## RECORD EXTRACTS

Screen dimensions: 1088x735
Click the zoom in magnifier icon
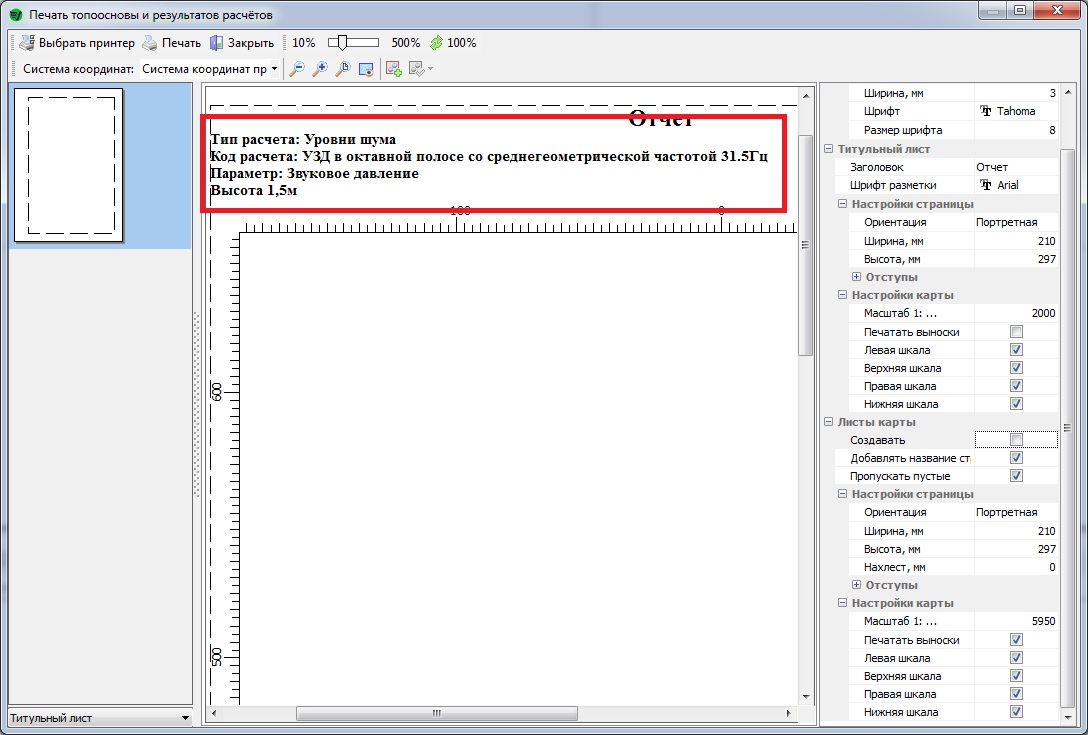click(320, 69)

--

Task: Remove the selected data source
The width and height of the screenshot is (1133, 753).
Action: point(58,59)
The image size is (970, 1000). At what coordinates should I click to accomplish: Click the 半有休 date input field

## BRIEF
Taking the entries above, write out exactly each line from the one holding "Task: Remove the selected data source" to the one holding "The image size", both included, and stop there.

## ANSWER BOX
Task: Remove the selected data source
The width and height of the screenshot is (1133, 753).
Action: point(58,59)
The image size is (970, 1000). At what coordinates should I click to accomplish: Click the 半有休 date input field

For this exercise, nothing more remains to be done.